**FRAGMENTO DEL DOCUMENTO:**
Todo lo cual tiene por objeto justificar (¡oh, la motivacija!) que un padre y su hijo se integren en la vida urbana Barcelonesa, y que ambos posean un odio cerval hacia la nobleza. El hecho de que Barcelona sea una ciudad ajena a los protagonistas facilitará al narrador su tarea de culturizar al lector, costumbre propia del género que me pareció fuera de lugar la primera vez que leí, a los 18, Los Pilares de la Tierra (por Dios: ¿quién no sabe lo que es un pináculo?), pero que reconozco hay que agradecer, a la vista de cómo vienen las nuevas generaciones.
Durante unos cientos de páginas, el autor se detiene en la infancia y adolescencia del protagonista. Este es el momento en que el libro más se aproxima a la literatura juvenil, aunque es cierto que se trata de explicar el ascenso meteórico de un huérfano mozo de cuerda a próspero burgués catalán, gracias a una personalidad absolutamente impropia de la época. Como esos trogloditas middle-class que dedican su fin de semana a comer costillas de brontosaurio en el drive-in, el protagonista es un modelo de lo políticamente correcto, excepción hecha de su rencilla particular contra quienes arruinaron su infancia.
Pero realmente sólo recuerdo personajes con carácter "antiguo" en obras de Maurice Druon o Ramón J. Sender, en cuyos personajes esa "falta de sensibilidad moderna" puede que refleje la sensibilidad del tiempo en que fueron redactadas. Por el contrario, ese complejo de los Picapiedra (Domingo Ynduráin dixit), esa personalidad moderna en personajes del pasado, es habitual en toda la novela histórica, por ejemplo en la de Ken Follet que he citado varias veces.

**DATOS PROPORCIONADOS:**

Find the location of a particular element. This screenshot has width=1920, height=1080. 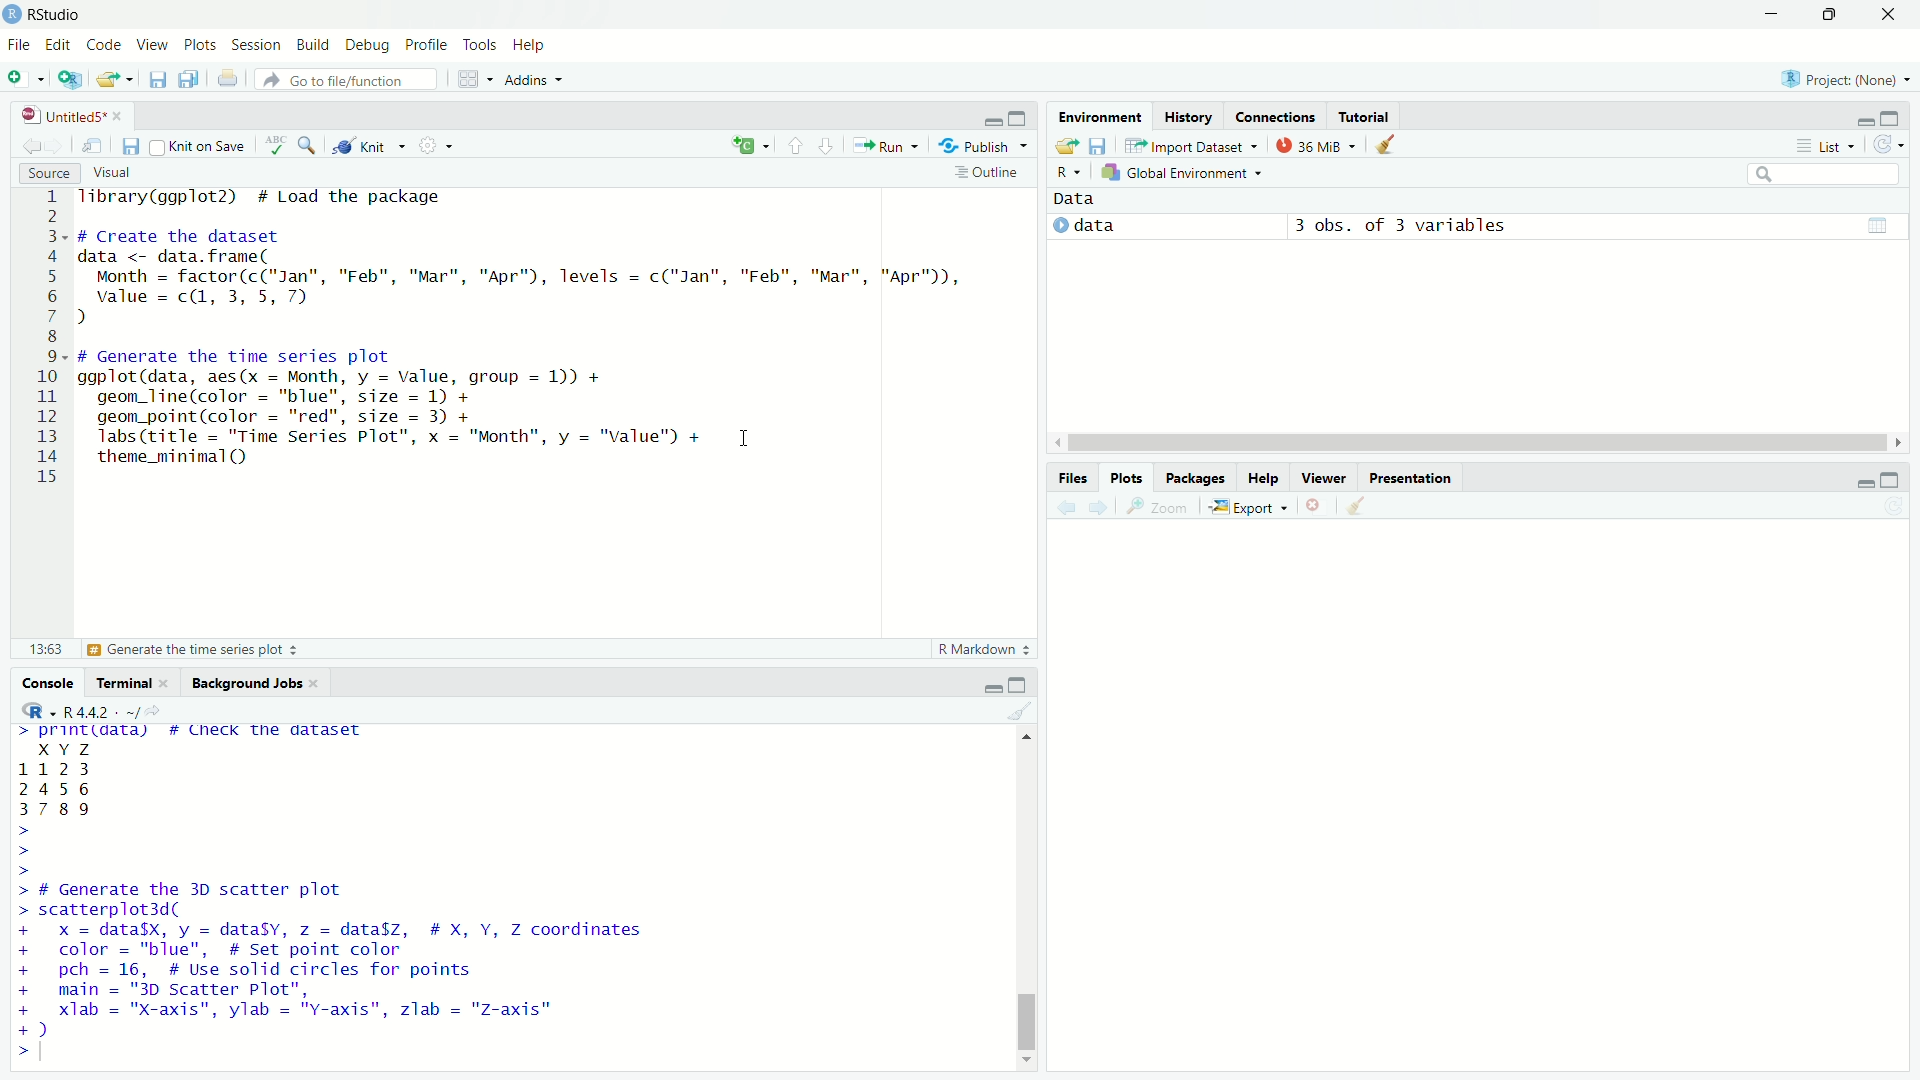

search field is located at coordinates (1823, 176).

**EJERCICIOS PROPUESTOS:**
A - Enumere todas las personas que se mencionan por su nombre en la reseña de la novela histórica ambientada en Barcelona.
B - Prosiga la reseña de la novela histórica ambientada en Barcelona a partir de su última oración.

**RESPUESTAS EN ORDEN:**
A - Maurice Druon, Ramón J. Sender, Domingo Ynduráin y Ken Follet.

B -
Como en ésta, la narración tiene como marco — quizá como excusa— la construcción de un edificio religioso, pero el componente arquitectónico desaparece enseguida. Permanece, en cambio, una extraña religiosidad popular devota que no duda en clamar contra la iglesia siempre y cuando se respeten sus santos.
Por lo demás, estructuralmente es una novela perfecta. No se deja un cabo suelto (con la posible excepción de cierto dinero ajeno que el joven protagonista invierte en alojamiento y comida y que nunca le es exigido); como en las mejores novelas policíacas, no hay un personaje que sea inútil, ni que sirva para lo que el lector espera. La novela es esa "montaña rusa" que toda novela, como toda película, debe ser. El final quizá sea un poco inverosímil, pero previamente se ha trabajado preparando al lector para aceptarlo. Y ya se sabe que quien es capaz de crear una trama vertiginosa y enmarañada pero sabe después trenzar un buen final es, sin duda, un gran narrador.
Por eso, a pesar de todos los defectos que cuidadosamente he destacado, os la recomiendo.
EDICIÓN:
Acabo de ver en la revista "Rinconete" del Instituto Cervantes un artículo que interesará a los lectores del libro: un comentario sobre las teorías inquisitoriales de Eimerich que tanto se citan en él.